七尾和晃『世紀の贋作画商 「銀座の怪人」と三越事件、松本清張、そしてFBI』

 本書は、恐らく被害規模数百億円にも上ると言われ「日本の美術界をしっちゃかめっちゃかにしてしまった」とまで言われるあるイラン系ユダヤ人画商の詐欺事件を扱っている。

 これは美術本とは言っても「美」とは全く関係のない「政治」や「金」に関わる話だ。だから、心底この話はウンザリさせられる。

 何より、日本の美術界にはびこる「闇」の深さにウンザリさせられた。

 政治家連中にも、企業の中にも、こういったアート業界の中にも、日本には「ムラ」と呼ばれる、仲間内で手段を問わない様々な悪辣な方法で利権を独占するネットワークが存在するようだ。

 これは、そんな美術"ムラ"のお話。――


◆◆◆

 イライ・サカイ(Ely Sakhai)を知っている人は少ないと思う。
 ご存じだろうか?

 1980年代から21世紀にかけて約20年以上も日本に大量の「贋作」を雨あられと流入させ、おそらく数百億以上の金を稼いでアメリカに豪邸を建て、いまもニューヨークにギャラリーを構える「贋作画商」である。

 彼の叩き出した日本人の被害規模は、正確な数字は出ないだろうと言われている。
 それは、日本人が「恥と外聞」を気にするために「私は彼の贋作を買って騙されてしまいました」と被害を訴え出る人がほとんどいなかったからなのだそうだ。
 イライを逮捕したFBIが最も苦労したのは、日本人のその気質によるものであった。

 イライが20年以上に渡って日本人に売った贋作の数も全く予想が付かない状態だが、FBIがイライを起訴した際に提示したイライの「贋作」はシャガールにルノアール、モロー、ゴーギャン、モネ、クレー、モジリアーニ、レンブラントと12点の錚々たる名品の「贋作」であったという。

 イライは途方もない数の贋作を日本人に売り込んでいたようで、それは画商や富裕層のみならず、大学教授や企業、美術館に至るまで様々な顧客の間を渡り歩いてきたという。

 しかも、アメリカでイライが起訴されたからといってこの問題は既に解決されたものではなく、いま現在も日本のどこかの美術館の中にはイライの作った「贋作」が掲げられている可能性があると言われるほどの影響が出ているのである。

 これは美術業界をひっくり返すような大事件なのだが、上述したように多くの被害者は外聞を気にして名乗り出なかったと言われる。
 だから、これほどの大事件であるにも関わらず、彼の名が日本では犯罪者として決して有名にはなっていないのである。

 また、彼に関わった画商なども知らぬ存ぜぬを決め込むか、逆に彼に対してごうごうたる批難を浴びせたという。

 ぼくが学生時代、ゼミの教授が「日本では美術館も企業もあまり真贋の鑑定はしたがらないんだよ」と言っていたのが思い出される。

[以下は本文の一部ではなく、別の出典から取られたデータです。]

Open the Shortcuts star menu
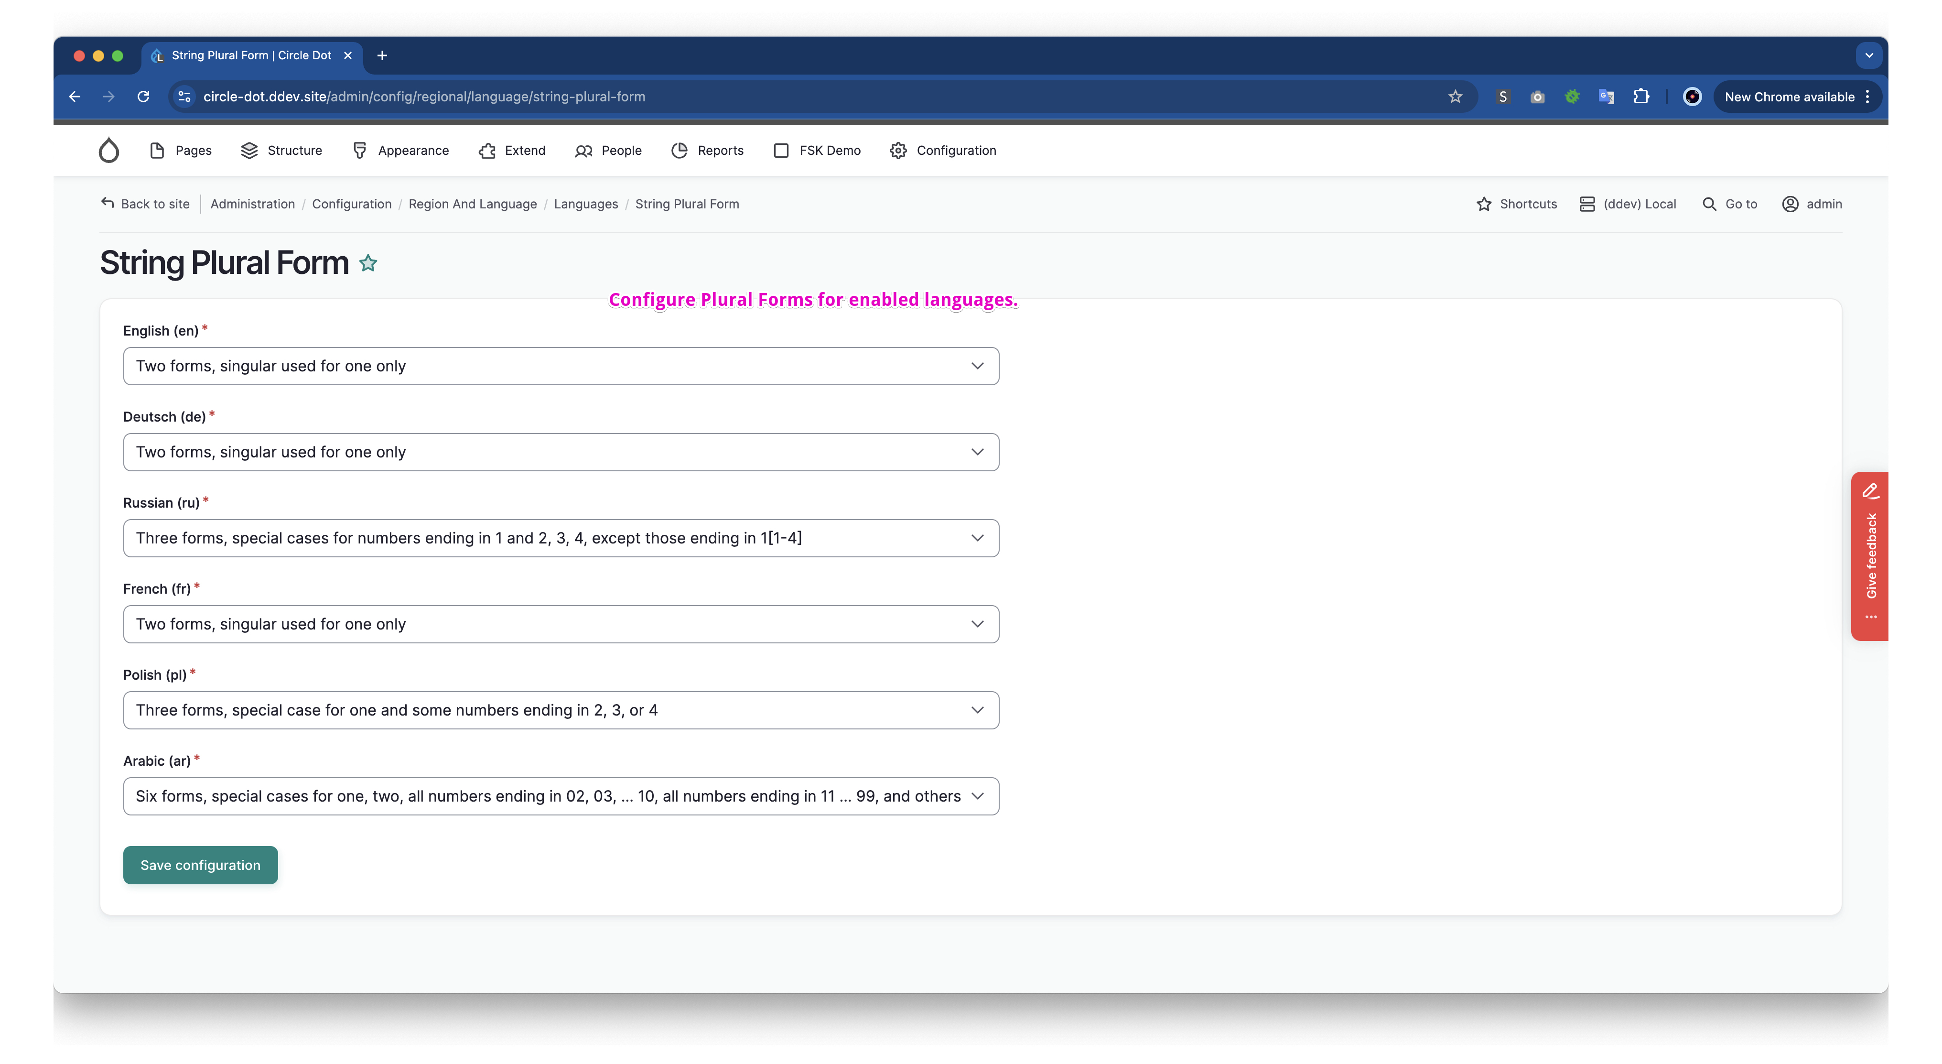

 もし「贋作」と分かってしまったら、自分たちの鑑定眼が疑われるし、企業の中では美術品調達担当者の立場は危うくなるのであろう。

 何より、企業の資産であったり美術館の収蔵品の価値が一気にゼロになるというのは、企業としては恐怖だ。
 「節税」や「投機」目的で買った企業なども、何千万、何億とする美術資産が単なる布切れになってしまうなど考えられないだろう。だからこそ「真贋の鑑定はしたがらない」という気持ちもわからないでもない。

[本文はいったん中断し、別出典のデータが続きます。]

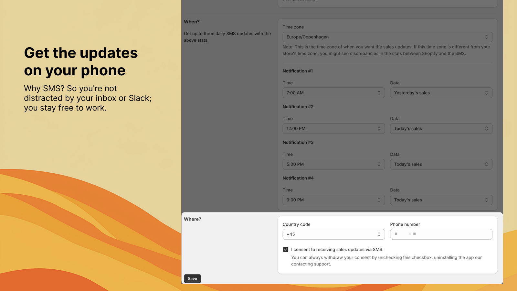Open the Europe/Copenhagen time zone dropdown
Screen dimensions: 517x291
[387, 37]
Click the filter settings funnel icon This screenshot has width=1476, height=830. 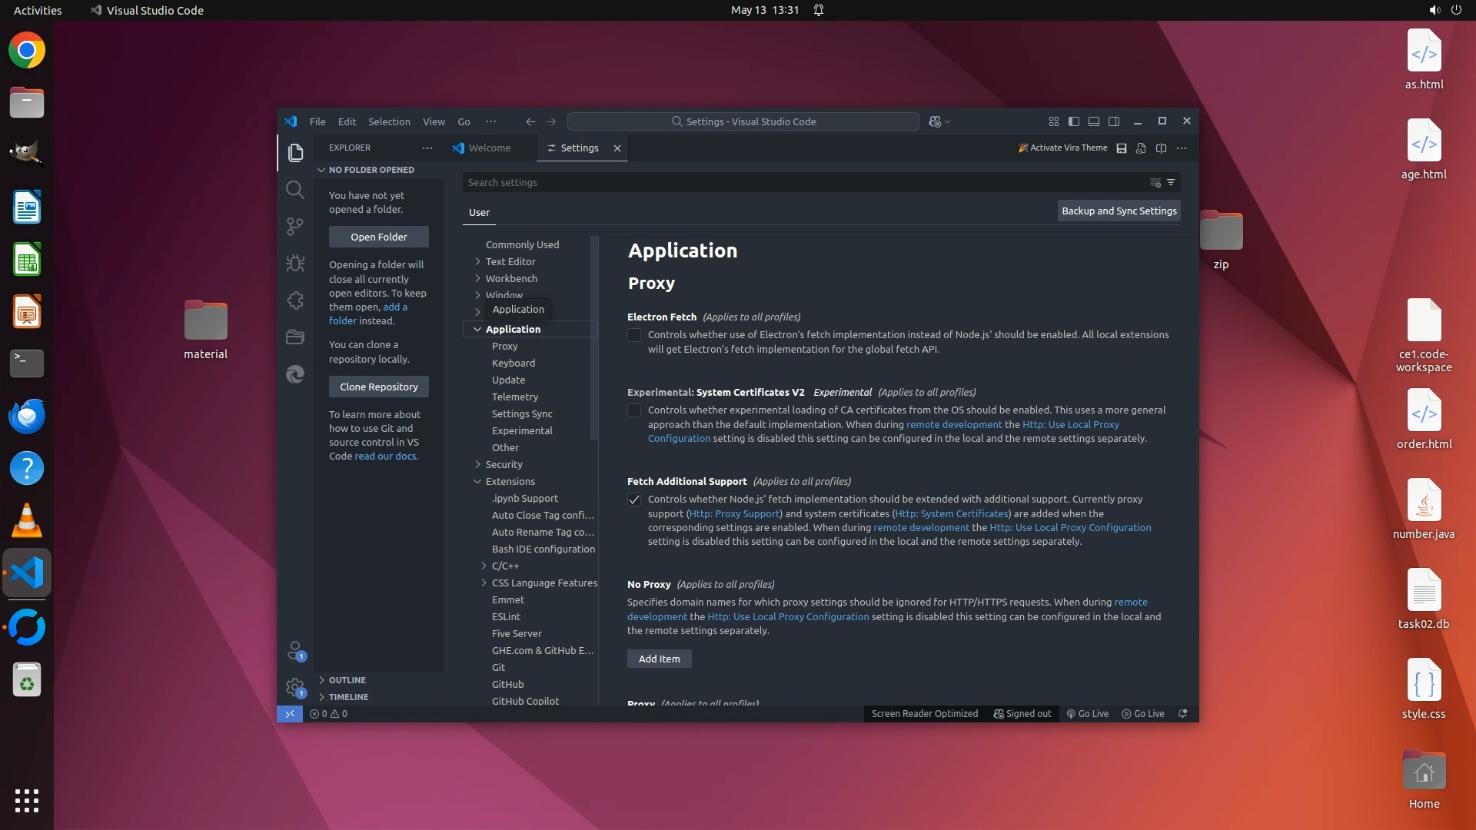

 だから――今も企業が持っている美術品にはいくつもの贋作が確実に紛れているだろうし、本件の黒幕たるイライ自身の話によれば、日本の美術館の中には彼の売った「贋作」が今も展示されている――という。

 日本の――特に銀座等に店を構える画商ら(いわゆる「セカンダリ・マーケット=作品の製作者が直接の出品者ではない「"中古"マーケット」の画商ら)の一部にとって「アート」とは鑑賞すべきものではない。
 文字通りの「通貨」なのである。
 日本のセカンダリ・マーケットによって、日本に流通する西洋絵画は、その価値を単なる「流通通貨」に貶められてしまっているのである。

 セカンダリ・マーケットに流れる美術品というものは「定価」が付いていない。
 ついていないし、その価値は「評価」という曖昧なものによって、取引当事者らの匙加減で上げられたり下げられたりと、自由に変える事の出来てしまうものなのである。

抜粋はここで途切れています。